Visions of hammocks on the beach dance around the heads of millions of burnt out middle-class workers as they sit in front of their computers each day. U.S. workers and those around the world need holidays away from the blue screen to maintain their sanity, and Nicaragua is staged to accommodate them. Most baby boomers believe that the USA is still the greatest country on earth in terms of entrepreneurial opportunity, but that doesn’t necessarily mean they want to live here full time.

According to statistics from AARP, nine percent of the 76 million baby boomers are “affluent,” earning over $150,000 per year. That’s about seven million retirees getting ready to party. The National Association of Realtors recently did a poll that showed 15 percent of baby boomers are interested in buying a second home. It’s not a stretch to think that a bunch of these soon-to-be retirees are going to be looking for the best ROI for their second home, say, somewhere warm and near the ocean, where they have hammocks. Hello Nicaragua. Incidentally, 15 percent of 7 million is over a million people. Tourism and retirees have pumped billions of dollars into the economies of Mexico, Costa Rica, and Panama over the last two decades and it’s time Nicaragua gets in the game.

One of the challenges for anyone interested in playing with the idea of investing in Nicaragua is finding good sources of information about real estate, locations, financing etc., and I recently found an excellent source called Coastal Dreams. Coastal Dreams is a website that has a lot of really good information, things you might not of thought of, helpful hints and could be a real asset for those ready to take investing in Nicaragua seriously.

Nicaraguan Economy

A press release issued on June 23, by the International Monetary Fund says Nicaragua’s economy is currently stable, however, “there are growing challenges from a deteriorating global outlook, notably rising prices of oil and other commodities.”

During a 12 day mission to review progress of the Poverty Reduction and Growth Facility Arrangement (PRGF), mission lead Luis Cubeddu met with government authorities and several other groups.

The press release states, “There has also been significant progress in the implementation of the structural reform agenda” Presumably referring to a new law approved by the National Assembly deterring the illegal consumption of electricity.

Various other subjects were discussed and Cubeddu states that talks will continue, “…to resolve outstanding isssues.” When resolved, “documents for completion of the first review under the PRGF arrangement will be presented to the IMF Board for its consideration.”
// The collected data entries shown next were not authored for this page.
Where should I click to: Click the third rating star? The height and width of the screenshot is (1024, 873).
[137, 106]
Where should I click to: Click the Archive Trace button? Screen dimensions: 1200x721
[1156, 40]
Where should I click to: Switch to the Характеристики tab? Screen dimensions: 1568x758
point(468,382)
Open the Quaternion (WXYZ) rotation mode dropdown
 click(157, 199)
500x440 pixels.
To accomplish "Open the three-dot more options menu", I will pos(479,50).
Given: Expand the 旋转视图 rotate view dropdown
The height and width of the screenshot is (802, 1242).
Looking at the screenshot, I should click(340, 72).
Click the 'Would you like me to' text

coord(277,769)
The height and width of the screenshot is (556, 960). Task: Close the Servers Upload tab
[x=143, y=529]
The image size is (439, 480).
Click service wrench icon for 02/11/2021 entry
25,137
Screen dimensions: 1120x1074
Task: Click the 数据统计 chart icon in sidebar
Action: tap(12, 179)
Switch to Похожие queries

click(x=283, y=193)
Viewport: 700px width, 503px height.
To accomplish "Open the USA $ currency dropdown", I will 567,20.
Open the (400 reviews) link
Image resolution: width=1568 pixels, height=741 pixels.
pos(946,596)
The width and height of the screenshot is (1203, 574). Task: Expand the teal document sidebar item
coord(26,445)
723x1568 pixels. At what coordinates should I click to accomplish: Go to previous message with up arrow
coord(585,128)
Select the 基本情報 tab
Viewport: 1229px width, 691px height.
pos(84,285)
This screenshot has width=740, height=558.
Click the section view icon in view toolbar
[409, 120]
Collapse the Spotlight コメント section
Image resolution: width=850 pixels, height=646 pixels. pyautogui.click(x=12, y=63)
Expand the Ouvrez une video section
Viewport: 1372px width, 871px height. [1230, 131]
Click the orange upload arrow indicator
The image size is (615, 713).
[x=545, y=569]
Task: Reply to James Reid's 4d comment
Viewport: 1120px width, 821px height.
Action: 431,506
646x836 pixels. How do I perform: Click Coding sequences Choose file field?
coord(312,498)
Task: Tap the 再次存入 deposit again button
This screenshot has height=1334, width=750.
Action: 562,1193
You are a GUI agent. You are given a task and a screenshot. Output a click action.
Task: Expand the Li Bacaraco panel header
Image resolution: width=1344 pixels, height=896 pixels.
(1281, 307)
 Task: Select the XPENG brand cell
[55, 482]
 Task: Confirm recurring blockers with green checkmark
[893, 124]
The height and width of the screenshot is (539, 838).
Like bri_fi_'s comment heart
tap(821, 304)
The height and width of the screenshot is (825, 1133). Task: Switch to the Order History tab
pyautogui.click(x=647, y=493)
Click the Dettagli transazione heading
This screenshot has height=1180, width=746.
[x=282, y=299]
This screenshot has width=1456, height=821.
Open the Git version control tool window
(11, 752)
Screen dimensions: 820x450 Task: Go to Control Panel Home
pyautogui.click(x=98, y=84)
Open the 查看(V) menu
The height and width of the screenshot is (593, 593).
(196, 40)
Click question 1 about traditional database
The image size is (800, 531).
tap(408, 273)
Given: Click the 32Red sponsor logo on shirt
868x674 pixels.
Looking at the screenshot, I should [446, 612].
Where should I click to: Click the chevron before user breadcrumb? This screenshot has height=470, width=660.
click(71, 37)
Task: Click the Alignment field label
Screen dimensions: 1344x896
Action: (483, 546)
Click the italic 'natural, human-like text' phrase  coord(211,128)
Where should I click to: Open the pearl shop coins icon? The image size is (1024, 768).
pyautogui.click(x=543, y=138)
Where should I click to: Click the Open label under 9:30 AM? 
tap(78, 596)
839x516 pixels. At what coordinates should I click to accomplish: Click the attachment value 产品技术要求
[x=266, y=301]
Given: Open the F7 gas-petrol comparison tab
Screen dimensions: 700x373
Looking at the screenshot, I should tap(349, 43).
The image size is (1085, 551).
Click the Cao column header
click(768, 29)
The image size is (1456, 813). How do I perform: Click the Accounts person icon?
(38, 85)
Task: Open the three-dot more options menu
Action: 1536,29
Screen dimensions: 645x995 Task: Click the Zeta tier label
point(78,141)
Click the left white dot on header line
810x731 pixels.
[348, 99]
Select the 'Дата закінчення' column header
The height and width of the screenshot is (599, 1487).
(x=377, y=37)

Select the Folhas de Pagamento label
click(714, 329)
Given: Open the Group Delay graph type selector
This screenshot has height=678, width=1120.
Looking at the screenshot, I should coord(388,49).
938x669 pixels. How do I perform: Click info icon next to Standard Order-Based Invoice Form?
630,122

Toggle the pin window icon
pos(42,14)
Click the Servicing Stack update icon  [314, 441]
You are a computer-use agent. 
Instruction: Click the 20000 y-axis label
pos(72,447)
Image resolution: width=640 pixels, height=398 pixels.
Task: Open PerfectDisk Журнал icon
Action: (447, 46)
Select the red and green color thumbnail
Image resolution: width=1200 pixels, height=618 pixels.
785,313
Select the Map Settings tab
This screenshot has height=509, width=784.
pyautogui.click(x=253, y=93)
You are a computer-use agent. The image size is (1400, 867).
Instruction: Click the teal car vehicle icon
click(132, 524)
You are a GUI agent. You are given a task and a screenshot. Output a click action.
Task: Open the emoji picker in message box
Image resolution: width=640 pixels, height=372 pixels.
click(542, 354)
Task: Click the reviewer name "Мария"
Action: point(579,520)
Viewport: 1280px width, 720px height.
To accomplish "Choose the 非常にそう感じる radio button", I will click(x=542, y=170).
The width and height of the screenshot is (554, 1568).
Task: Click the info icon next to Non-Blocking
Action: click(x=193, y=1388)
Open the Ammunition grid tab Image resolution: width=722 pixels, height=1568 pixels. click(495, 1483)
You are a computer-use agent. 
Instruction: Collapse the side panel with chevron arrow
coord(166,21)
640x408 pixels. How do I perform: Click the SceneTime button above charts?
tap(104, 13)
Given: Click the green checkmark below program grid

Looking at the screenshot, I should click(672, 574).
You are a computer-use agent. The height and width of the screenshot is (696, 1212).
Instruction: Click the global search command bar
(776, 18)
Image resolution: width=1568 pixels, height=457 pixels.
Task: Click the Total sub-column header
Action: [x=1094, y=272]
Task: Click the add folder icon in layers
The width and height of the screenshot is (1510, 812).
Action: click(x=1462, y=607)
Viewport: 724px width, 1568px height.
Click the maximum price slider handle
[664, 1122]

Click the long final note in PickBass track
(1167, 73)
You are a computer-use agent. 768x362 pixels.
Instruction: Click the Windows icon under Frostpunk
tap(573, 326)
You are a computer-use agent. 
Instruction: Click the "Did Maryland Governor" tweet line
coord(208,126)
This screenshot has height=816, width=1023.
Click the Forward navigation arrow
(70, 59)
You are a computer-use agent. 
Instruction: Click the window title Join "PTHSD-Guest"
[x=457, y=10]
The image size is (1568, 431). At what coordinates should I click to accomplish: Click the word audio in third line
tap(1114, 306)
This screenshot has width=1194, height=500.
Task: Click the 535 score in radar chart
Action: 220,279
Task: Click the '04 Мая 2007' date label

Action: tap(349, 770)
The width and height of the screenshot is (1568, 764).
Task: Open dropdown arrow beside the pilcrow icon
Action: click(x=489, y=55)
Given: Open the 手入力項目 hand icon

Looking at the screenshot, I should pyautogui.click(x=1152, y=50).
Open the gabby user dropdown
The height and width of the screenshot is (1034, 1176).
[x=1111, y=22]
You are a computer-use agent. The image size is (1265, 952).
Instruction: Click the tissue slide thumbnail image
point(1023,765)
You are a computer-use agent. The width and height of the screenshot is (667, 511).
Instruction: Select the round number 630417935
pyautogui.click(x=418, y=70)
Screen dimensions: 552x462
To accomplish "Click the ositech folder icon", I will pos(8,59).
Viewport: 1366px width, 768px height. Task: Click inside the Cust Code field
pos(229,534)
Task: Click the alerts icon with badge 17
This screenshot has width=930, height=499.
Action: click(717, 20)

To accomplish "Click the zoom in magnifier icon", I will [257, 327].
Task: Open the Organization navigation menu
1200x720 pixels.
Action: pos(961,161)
Ortega’s willingness to continue dialogue with the IMF may been seen as a small positive for Investors shaken by recent headlines out of Nicaragua. Considering Ortega’s developing dependence on Chavez and Ahmadinejad, two of the wackiest demagogues around, the IMF seems almost trustworthy.

Nicaragua’s Coastal Law

Investors in ocean front property in Nicaragua might need a pair of binoculars to see the surf, if the upcoming coastal law ends up reflecting the current property title suspensions.

Since 1937, Presidents, Somoza, Ortega (the Marxist one), Chammora, Aleman, Bolanos and now Ortega again, have all had their land reform agendas that have resulted in a hodgepodge of legal ambiguity. Throw in years of squatter’s rights, and Daniel Ortega was correct to announce that his administration would try and sort out the previous potpourri of property laws and create some definitive and reliable statutes. Statutes that international investors were hoping they could rely on to help build the future of tourism and retirement property in Nicaragua.

In an effort to correct the problem however, the administrations’ actions could be the death knell for investors in Nicaragua.

One of the most important issues that the pending new Coastal Law will establish, is how close to the shore (of any body of water) developers can build.

According to a recent article in the Miami Herald,

In a series of memorandums sent out earlier this year, Attorney General Hernan Estrada ordered a suspension of all property titles within 2,624 feet of any body of water.”

That’s about 800 meters or half of a mile inland from the shoreline. In contrast, the previous restriction created 30 meters or about 96 feet of public beach.

The problem is that most of the ocean front property that has been sold or is currently on the market occupies land within that half-mile. The vast majority of these holding are owned by U.S. investors and are somewhere in a pre-construction stage. This means that if the Ortega administration so desired, and implemented the current suspension, it could effectively block any construction on beach front property within that distance. And that, has a lot of people worried.

Investors who have bought ocean front property in Nicaragua are cautiously hopeful that the new coastal law will be growth positive and reject any “confiscatory” implications. For now, we’ll just have to wait and see.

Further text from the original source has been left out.